“All this is from God, who reconciled us to himself
through Christ and gave us the ministry of reconciliation:”
2 Corinthians 5:18 (NIV)
One of the greatest questions that can be asked by anyone is “Who am I?” One flippant response to the person asking this question might be, “Look at your driver’s license.” Of course the one posing this great question knows their name, ancestry, address etc. What is being sought is an answer that tells us why we are here and what we owe the One Who made us.
Very sincere people want to know if Someone made the world and, if so, what is expected of us by Him. They want to know why we are here. Is the universe created by some superior intelligence or did nothing make something? What can be more important than to get the answer to this issue?

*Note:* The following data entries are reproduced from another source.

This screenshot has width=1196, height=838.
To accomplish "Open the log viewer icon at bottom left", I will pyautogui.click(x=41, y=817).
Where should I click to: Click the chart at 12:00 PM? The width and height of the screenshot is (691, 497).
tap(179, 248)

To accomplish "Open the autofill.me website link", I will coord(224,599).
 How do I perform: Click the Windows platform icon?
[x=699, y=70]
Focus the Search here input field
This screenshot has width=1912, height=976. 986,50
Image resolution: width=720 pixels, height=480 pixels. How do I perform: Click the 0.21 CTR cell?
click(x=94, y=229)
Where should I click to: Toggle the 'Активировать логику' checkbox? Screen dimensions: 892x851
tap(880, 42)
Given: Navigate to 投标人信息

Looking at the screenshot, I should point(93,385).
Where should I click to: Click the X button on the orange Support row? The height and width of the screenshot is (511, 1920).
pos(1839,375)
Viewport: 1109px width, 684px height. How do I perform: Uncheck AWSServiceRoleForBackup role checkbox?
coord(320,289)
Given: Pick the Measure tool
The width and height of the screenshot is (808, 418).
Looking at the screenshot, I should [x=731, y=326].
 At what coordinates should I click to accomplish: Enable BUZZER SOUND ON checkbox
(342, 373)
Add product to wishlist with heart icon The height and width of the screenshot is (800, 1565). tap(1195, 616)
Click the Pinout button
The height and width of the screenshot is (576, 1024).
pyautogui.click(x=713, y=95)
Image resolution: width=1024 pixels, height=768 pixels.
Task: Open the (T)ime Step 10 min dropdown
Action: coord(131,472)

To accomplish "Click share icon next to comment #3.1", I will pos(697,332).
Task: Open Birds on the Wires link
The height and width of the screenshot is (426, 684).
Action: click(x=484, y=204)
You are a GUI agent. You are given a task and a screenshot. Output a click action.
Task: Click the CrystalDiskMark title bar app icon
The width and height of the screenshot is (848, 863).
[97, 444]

The Bible claims to be our Creator’s message to us. In its pages we learn that He loves His universe. We can see His signature written in many places in the world around us. We learn about the wisdom of God as we study the laws of physics and mathematics, His immense power as we try to compute the energy released every second from the stars, His love of beauty as we gaze at a sunset. On it goes, as we observe the many witnesses to the Creator as we look at the world He made.
But we also sense that something is fundamentally wrong in the world as we observe suffering, pain and death. We ask the question, “What went wrong?” Again, Scripture gives us the answer. We read in the opening chapters of Genesis—the first book of the Bible—that when God made everything He made it perfect.
Then Adam and Eve sinned and brought into the perfect creation a process of degeneration and death. As we read further in Scripture, we learn that God made many promises about One Who would come and recover what was lost in the sin of Adam and Eve. In fact, on the very day that our first parents sinned, God made the first promise of the Deliverer Who would fight our mortal enemy Satan and win the battle (Genesis 3:14-15).
All through the larger portion of the Christian Bible called the Old Testament, promises are made and increasing detail given about the One to come. Christmas is the celebration of His coming and the Gospels in the New Testament record His life among us.
Then we read about His death and resurrection. He died the sinner’s death and rose again to show that the price for sin had been fully paid. All who believe on Him are promised forgiveness and eternal life. This is the meaning of life and the answer to the question, “Why am I here?” We are here to love, serve, and enjoy the Lord forever.
The work of God’s people is to broadcast this great story of Jesus Christ and encourage people to respond positively to the many invitations to come to Jesus, repent for our sins and believe He is the resurrected Saviour. May we as Christians remember our reason for being in this world and get on with the business of making Jesus known.